-- What needs to be done --
Please copy the records from the line with "Click the coins icon beside Raised" up to and including the line with "pos(33,474)", swapping "taskbar" for "dock" and leaving the rest as it stands. Leave the pictures out of your answer.

(Records for pointing at text and elements)
# # # #

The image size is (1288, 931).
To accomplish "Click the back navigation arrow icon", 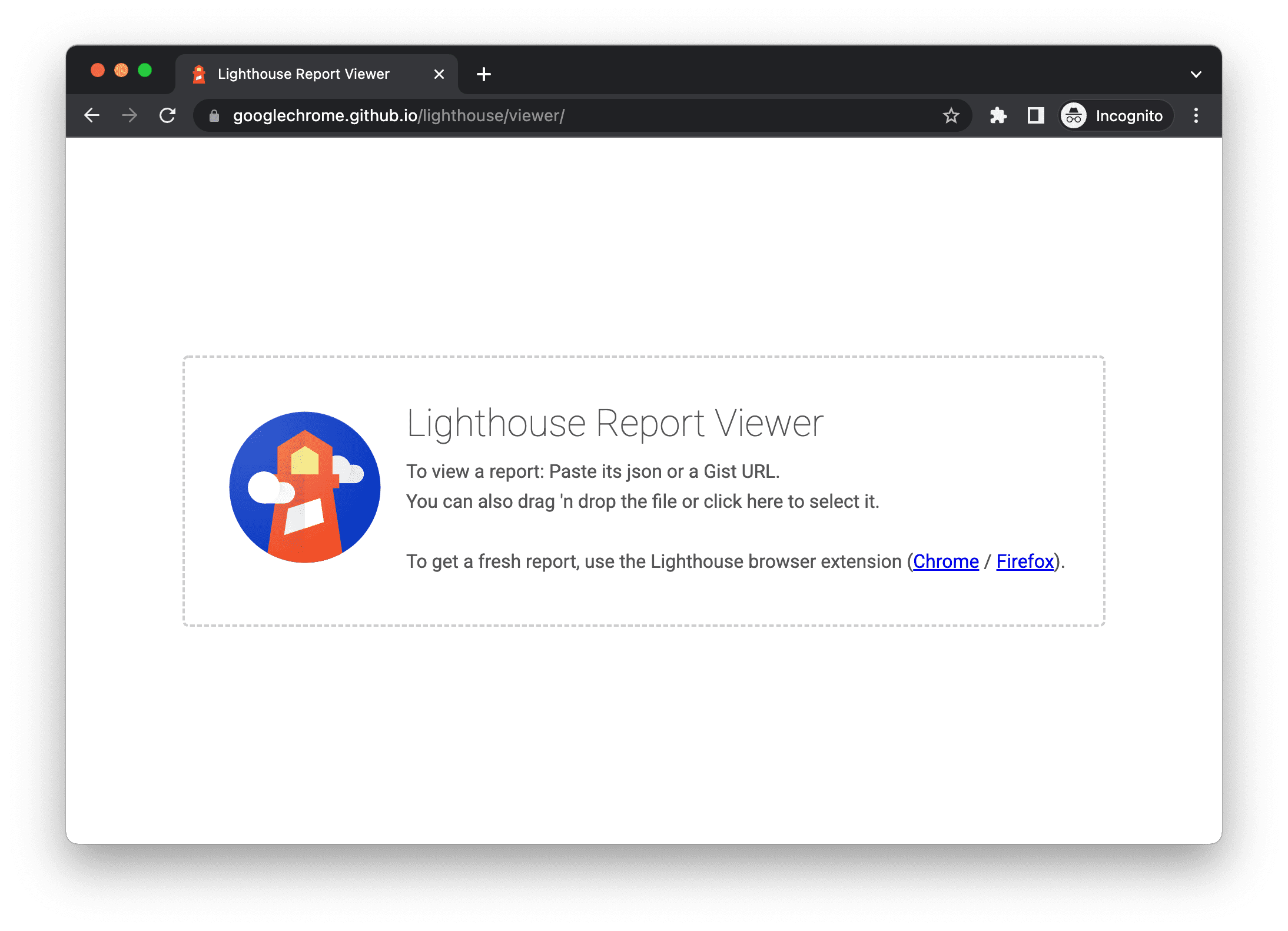I will 92,115.
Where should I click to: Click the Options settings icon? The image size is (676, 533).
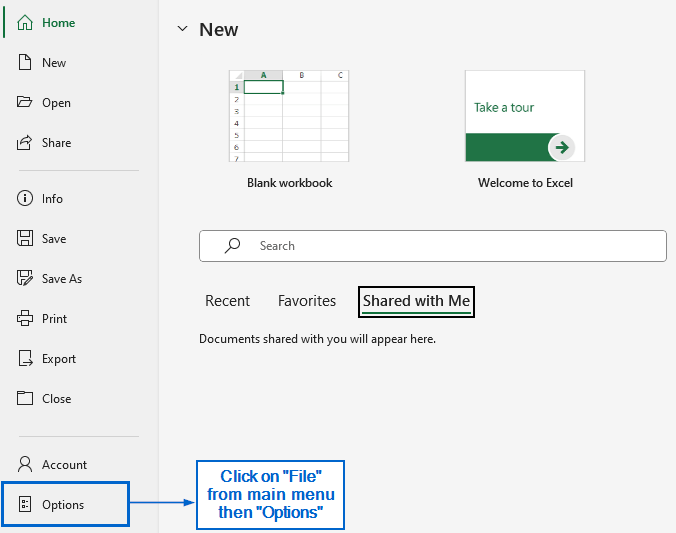tap(25, 505)
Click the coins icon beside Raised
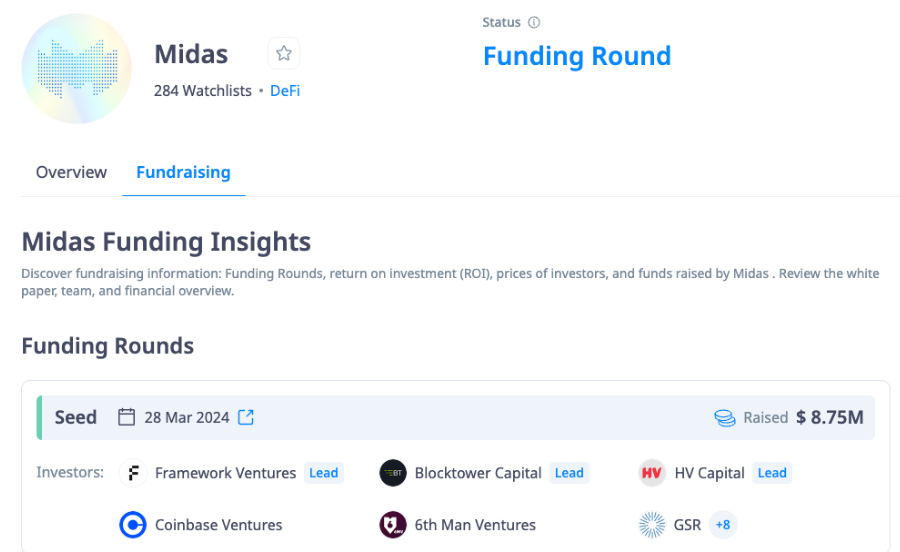The width and height of the screenshot is (900, 552). (x=725, y=418)
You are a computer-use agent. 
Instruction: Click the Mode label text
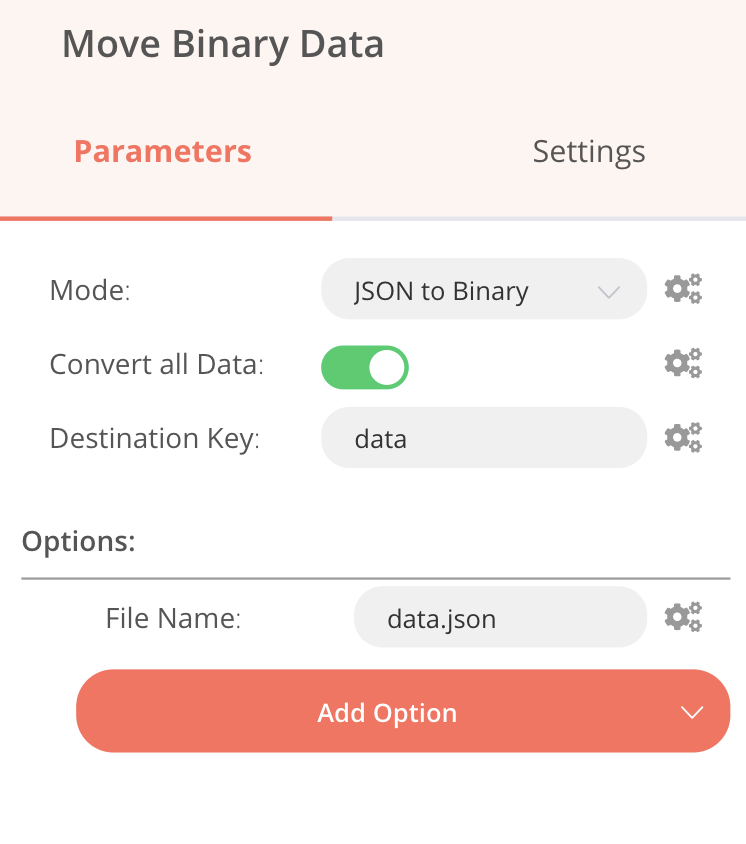pyautogui.click(x=90, y=291)
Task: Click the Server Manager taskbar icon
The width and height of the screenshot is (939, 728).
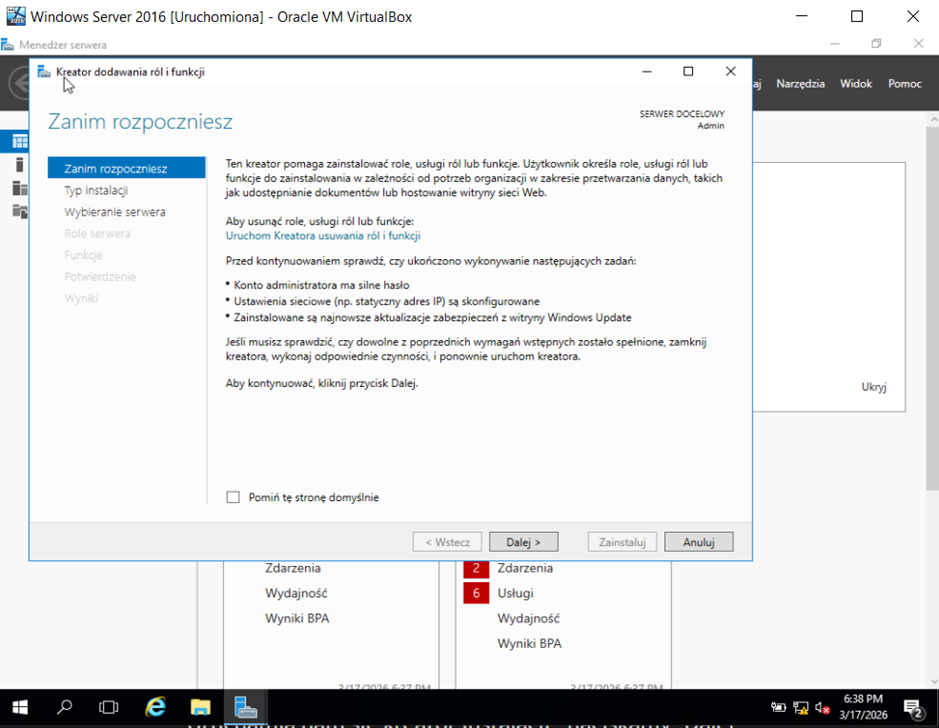Action: (x=246, y=707)
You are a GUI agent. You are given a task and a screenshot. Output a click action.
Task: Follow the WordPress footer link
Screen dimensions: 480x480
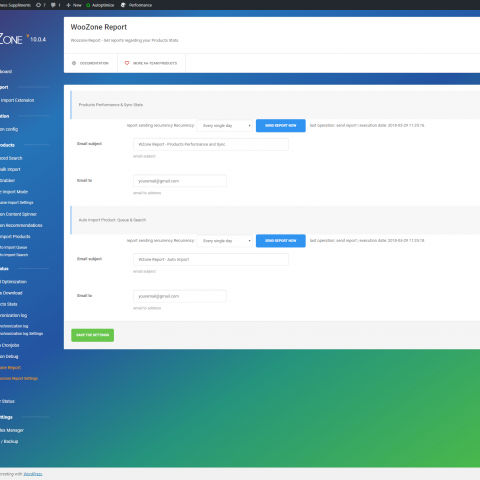pos(33,474)
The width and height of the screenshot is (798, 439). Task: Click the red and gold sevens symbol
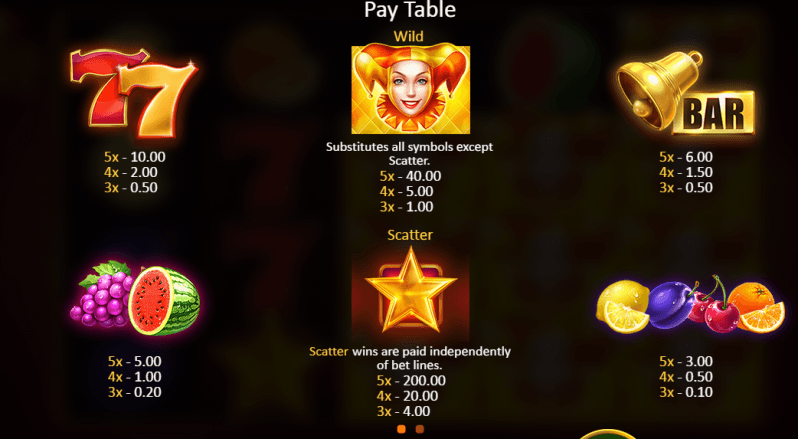click(x=134, y=93)
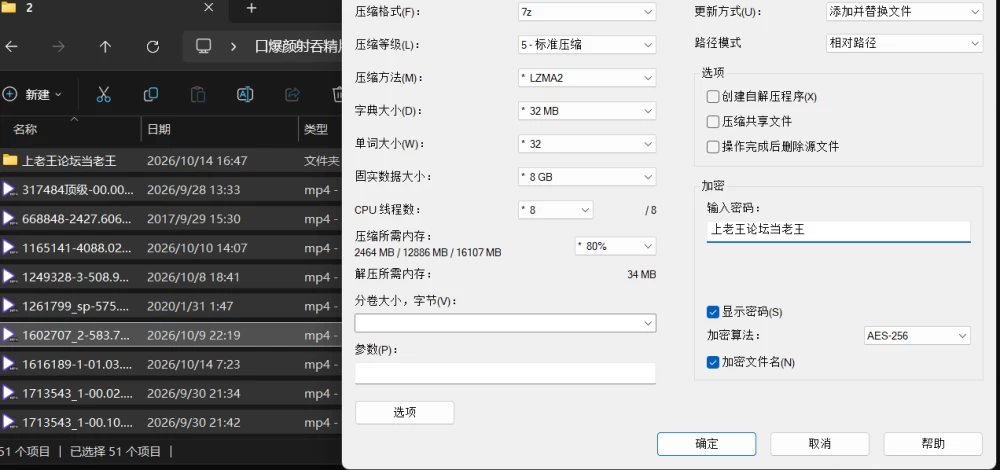Screen dimensions: 1000x470
Task: Open the 加密算法 AES-256 dropdown
Action: pos(917,335)
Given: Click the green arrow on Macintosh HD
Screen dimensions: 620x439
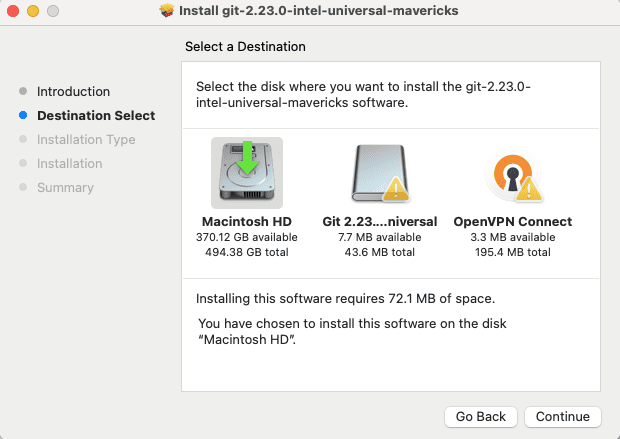Looking at the screenshot, I should (x=247, y=160).
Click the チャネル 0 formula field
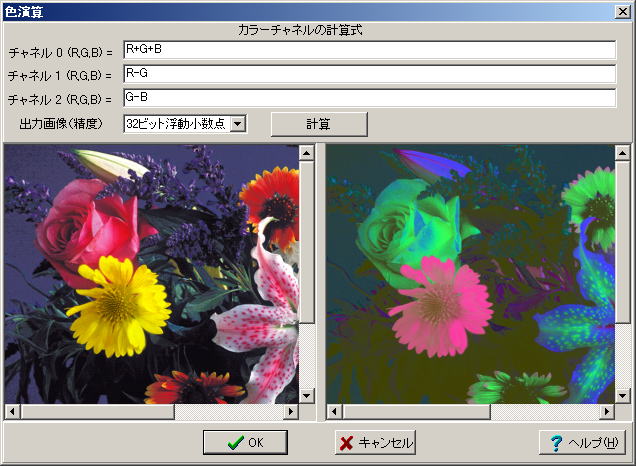 pyautogui.click(x=368, y=50)
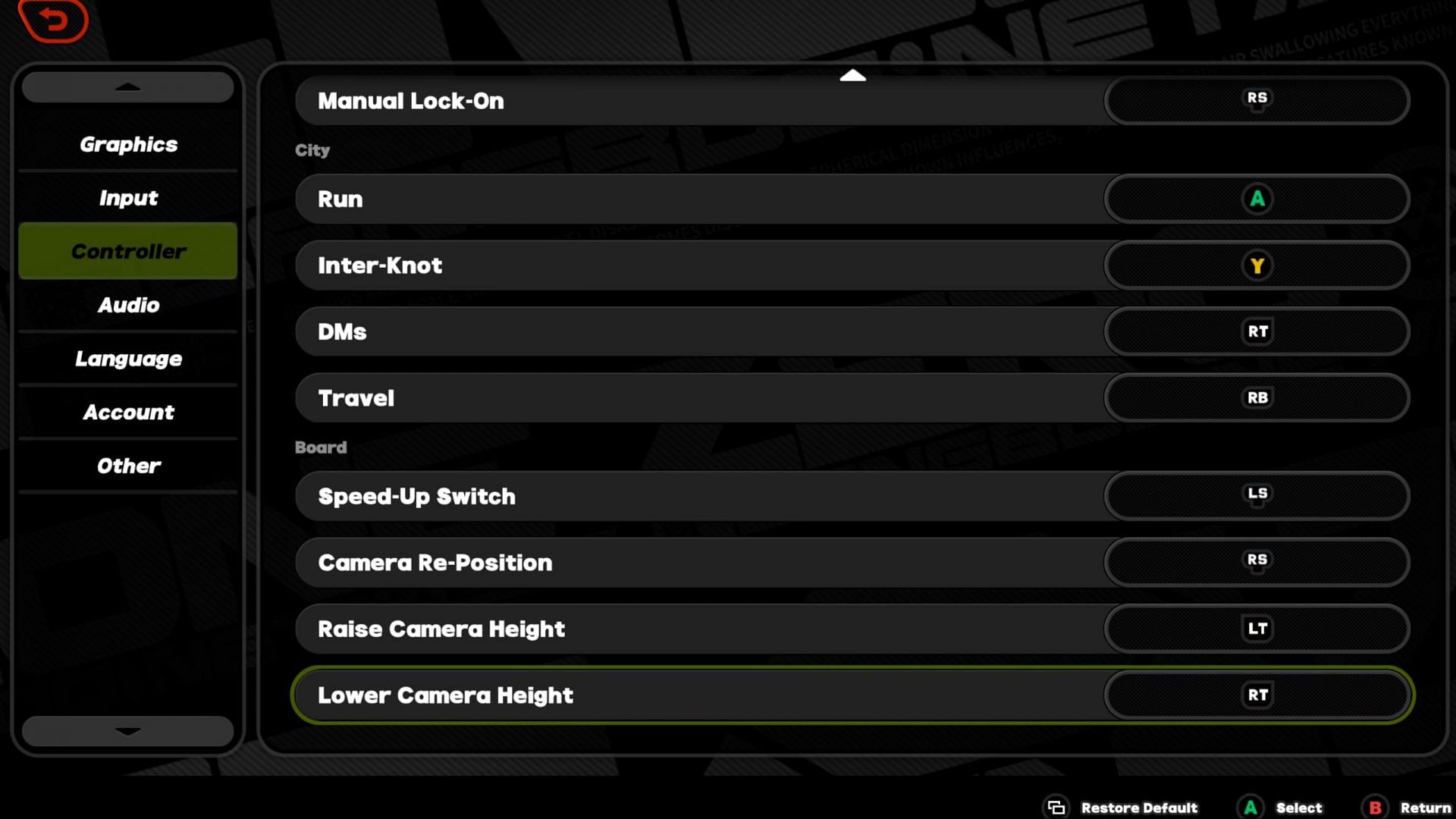The height and width of the screenshot is (819, 1456).
Task: Select Inter-Knot button mapping Y
Action: pyautogui.click(x=1257, y=265)
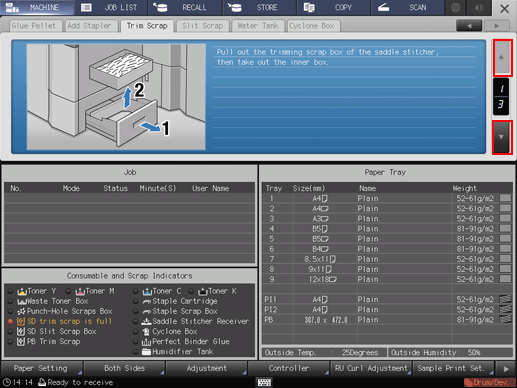
Task: Select the Staple Cartridge indicator light
Action: [135, 301]
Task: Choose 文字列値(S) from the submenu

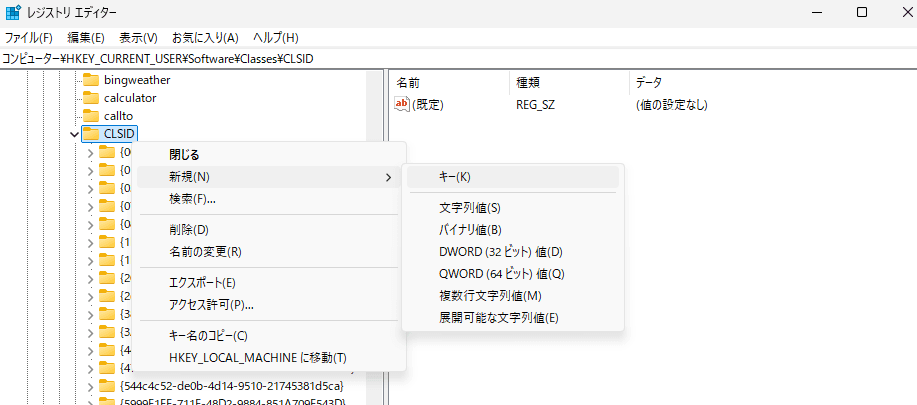Action: pyautogui.click(x=469, y=208)
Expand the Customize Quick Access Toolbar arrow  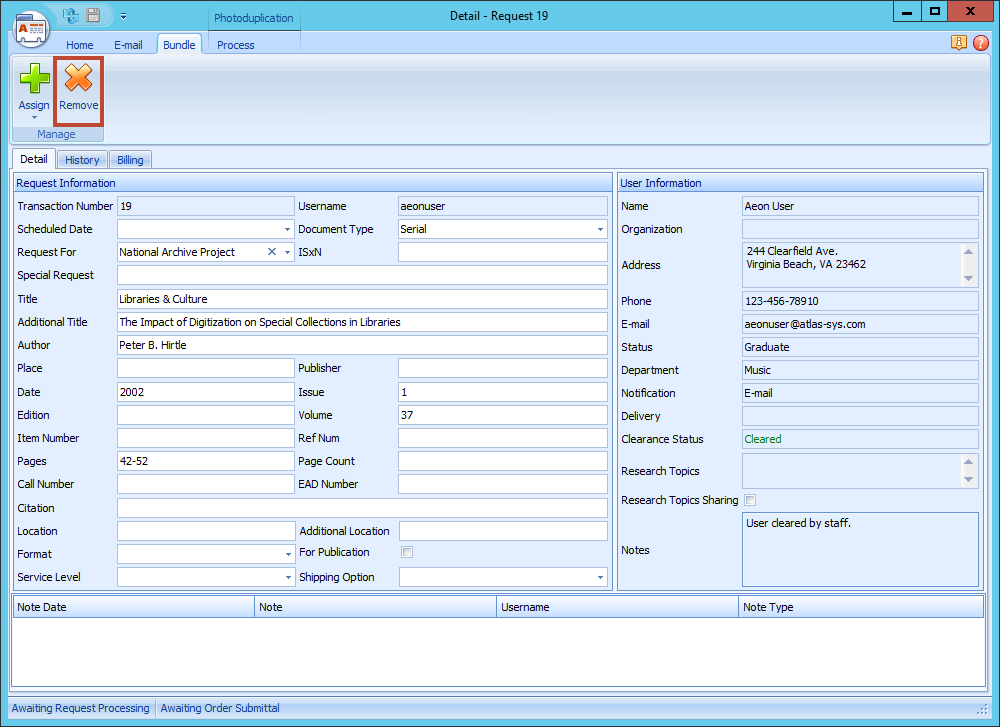tap(123, 16)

# # # #

-- Complete answer --
Click the coins icon beside Raised
The width and height of the screenshot is (900, 552). (x=725, y=418)
You are a computer-use agent. 
Instruction: Click the Mode label text
pyautogui.click(x=90, y=291)
Task: Click the Server Manager dock icon
The width and height of the screenshot is (939, 728).
Action: (x=246, y=707)
You are a GUI agent. You are given a task and a screenshot. Output a click action.
Task: Follow the WordPress footer link
Screen dimensions: 480x480
pos(33,474)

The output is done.